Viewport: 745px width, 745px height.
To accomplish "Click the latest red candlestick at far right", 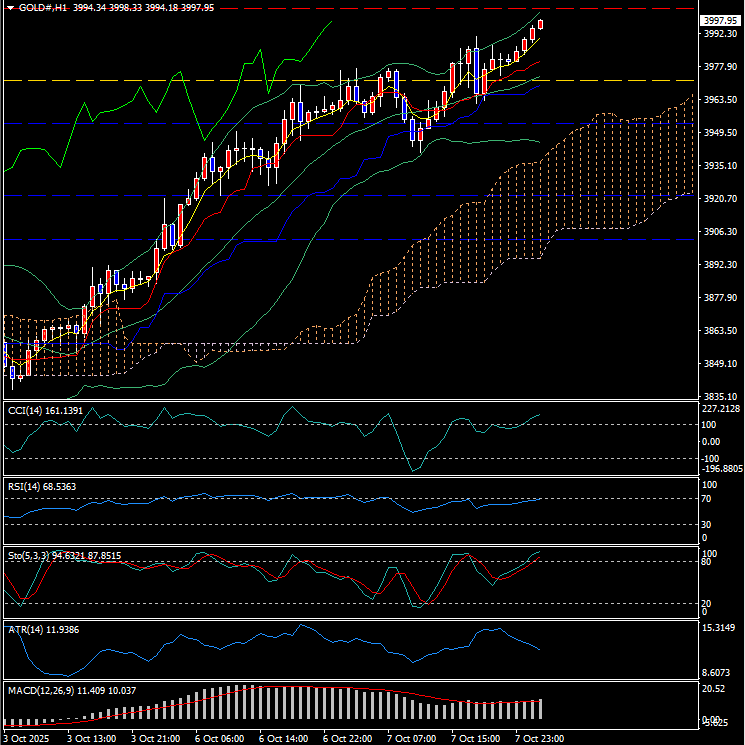I will click(541, 24).
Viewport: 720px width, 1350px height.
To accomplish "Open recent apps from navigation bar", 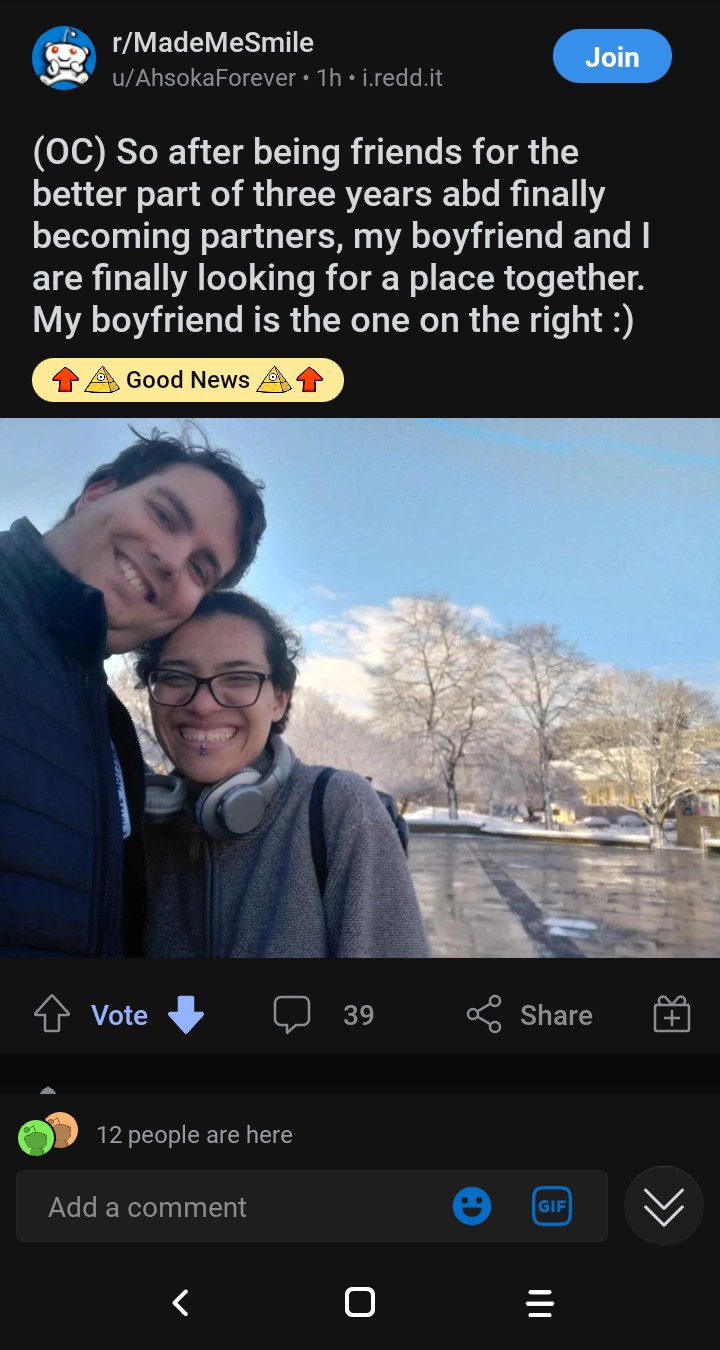I will coord(539,1302).
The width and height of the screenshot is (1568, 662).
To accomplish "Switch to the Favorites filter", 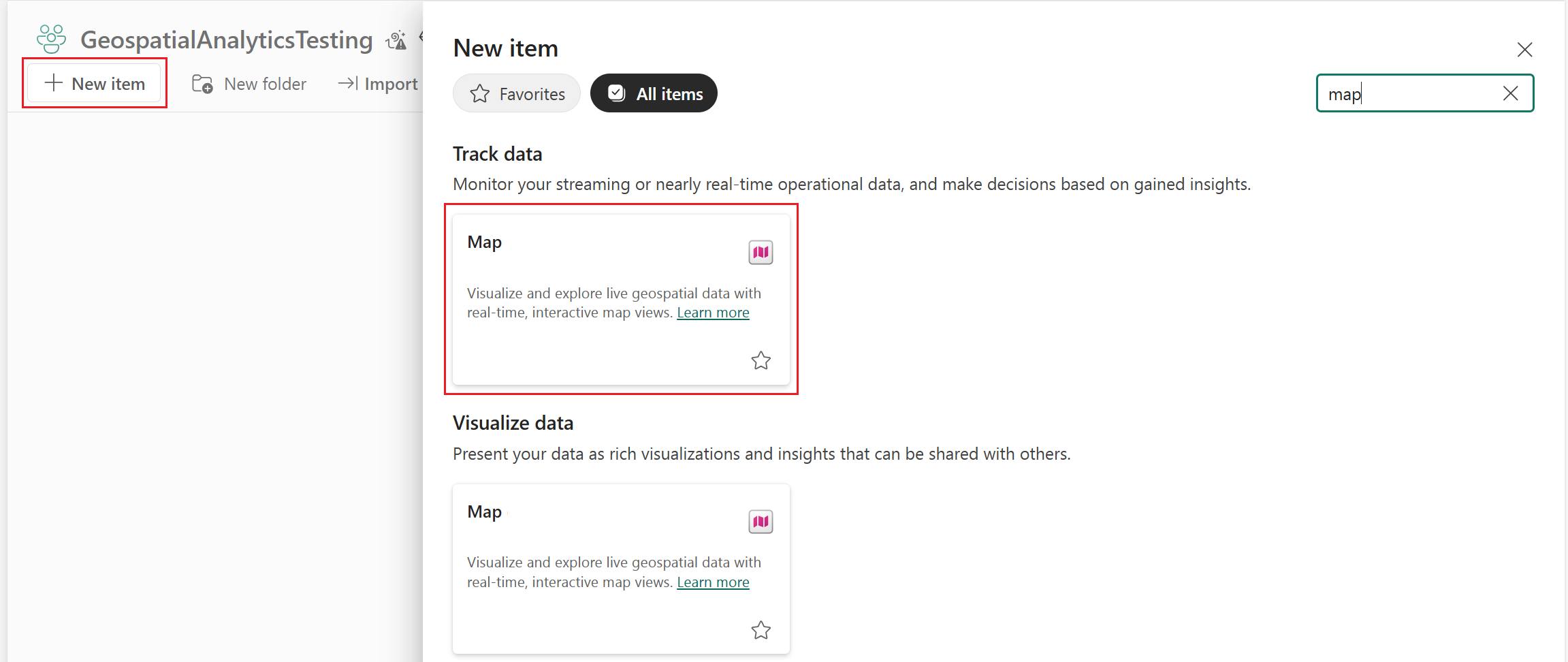I will pyautogui.click(x=517, y=93).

________

▶ **WHAT YOU SHOULD DO**
Extract every line of the data above that contains the string "Viewport". Case counts.

▶ **EXPECTED ANSWER**
Viewport: 745px width, 745px height.
Viewport: 720px width, 1350px height.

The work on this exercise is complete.